Whoever ships the spec, the renderer, and the constraint layer ends up controlling a meaningful slice of what every agentic product is allowed to look like. That’s what’s actually being decided at ag-ui.com, at a2ui.org, inside the MCP Apps spec, inside every framework racing to ship a generative UI primitive. It’s not really a UI standards conversation. It’s a control-plane conversation, wearing a UI library’s clothes.
(My guess: the spec layer consolidates around two or three contenders in the next eighteen months, the same way the JS framework wars did. A2UI has the head start, with Google’s backing and the open-source ecosystem already shipping around it. AG-UI is locking in the transport layer underneath. MCP Apps is becoming the standard at the platform edge. But the surface is wide open, and whoever wins the constraint layer ends up with the kind of leverage Stripe has over payments.
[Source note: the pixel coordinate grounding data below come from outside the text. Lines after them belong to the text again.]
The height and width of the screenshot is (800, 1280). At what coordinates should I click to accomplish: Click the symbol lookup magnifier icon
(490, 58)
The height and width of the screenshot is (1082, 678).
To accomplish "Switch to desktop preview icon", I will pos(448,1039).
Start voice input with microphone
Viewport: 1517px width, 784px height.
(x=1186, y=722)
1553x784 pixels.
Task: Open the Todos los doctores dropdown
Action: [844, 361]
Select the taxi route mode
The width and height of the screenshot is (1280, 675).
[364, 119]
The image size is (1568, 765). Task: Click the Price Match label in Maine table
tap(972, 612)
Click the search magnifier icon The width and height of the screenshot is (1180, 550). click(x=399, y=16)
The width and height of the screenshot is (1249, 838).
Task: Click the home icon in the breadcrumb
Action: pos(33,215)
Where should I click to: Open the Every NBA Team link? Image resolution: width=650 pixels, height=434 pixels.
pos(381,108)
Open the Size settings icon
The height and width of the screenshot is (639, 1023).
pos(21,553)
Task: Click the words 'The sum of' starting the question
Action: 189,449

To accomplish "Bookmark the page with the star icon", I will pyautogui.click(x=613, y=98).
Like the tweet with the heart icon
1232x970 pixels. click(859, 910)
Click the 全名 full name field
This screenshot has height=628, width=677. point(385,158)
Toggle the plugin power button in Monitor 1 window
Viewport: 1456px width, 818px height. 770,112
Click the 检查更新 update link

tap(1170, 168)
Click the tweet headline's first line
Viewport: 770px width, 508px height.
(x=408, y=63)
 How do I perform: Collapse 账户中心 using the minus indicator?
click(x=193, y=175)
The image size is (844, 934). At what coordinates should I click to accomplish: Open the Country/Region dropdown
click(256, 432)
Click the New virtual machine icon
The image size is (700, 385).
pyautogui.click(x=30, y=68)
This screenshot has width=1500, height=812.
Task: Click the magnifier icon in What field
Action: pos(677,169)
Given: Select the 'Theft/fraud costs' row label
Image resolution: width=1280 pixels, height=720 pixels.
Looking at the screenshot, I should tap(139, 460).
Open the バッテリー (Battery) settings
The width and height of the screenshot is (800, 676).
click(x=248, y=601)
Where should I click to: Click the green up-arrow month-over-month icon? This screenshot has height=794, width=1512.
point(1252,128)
That’s the actual prize.)
Where to Start
There’s a temptation, when a stack like this lands, to split the takeaway across roles. Engineers get one paragraph, PMs another, designers a third. I’m skipping that. The roles are converging anyway: the person making the surface decision, writing the code, and owning the product spec is increasingly one person, or a small group wearing all three hats. (More on that in a future post ☺️)
One synthesis instead:
Start with the Catalog. Most surfaces don’t need anything else. Build the registered set, expose it as tools, let the agent pick from a menu you designed. The “let the model render anything” demo looks great in screenshots and falls apart in production within a quarter.
When you genuinely need flexibility, reach for the Vocabulary before open-ended rendering. The constraint layer is what keeps the model from picking what feels right on a given Tuesday.
Keep the Sandbox for the moment your product becomes a host for other people’s products. When you ship that, take the iframe seriously. It isn’t decoration.
And every time you move further right on the gradient, the question is the same: what are you outsourcing trust to, and do you actually trust it?
The component-library era of “AI features” is ending. The agent-runtime era is starting. Build accordingly.
The three-tier framing borrows its shape from the Controlled/Declarative/Open spectrum laid out in Build Interactive Agents with Generative UI; the Catalog/Vocabulary/Sandbox labels are my own restatement.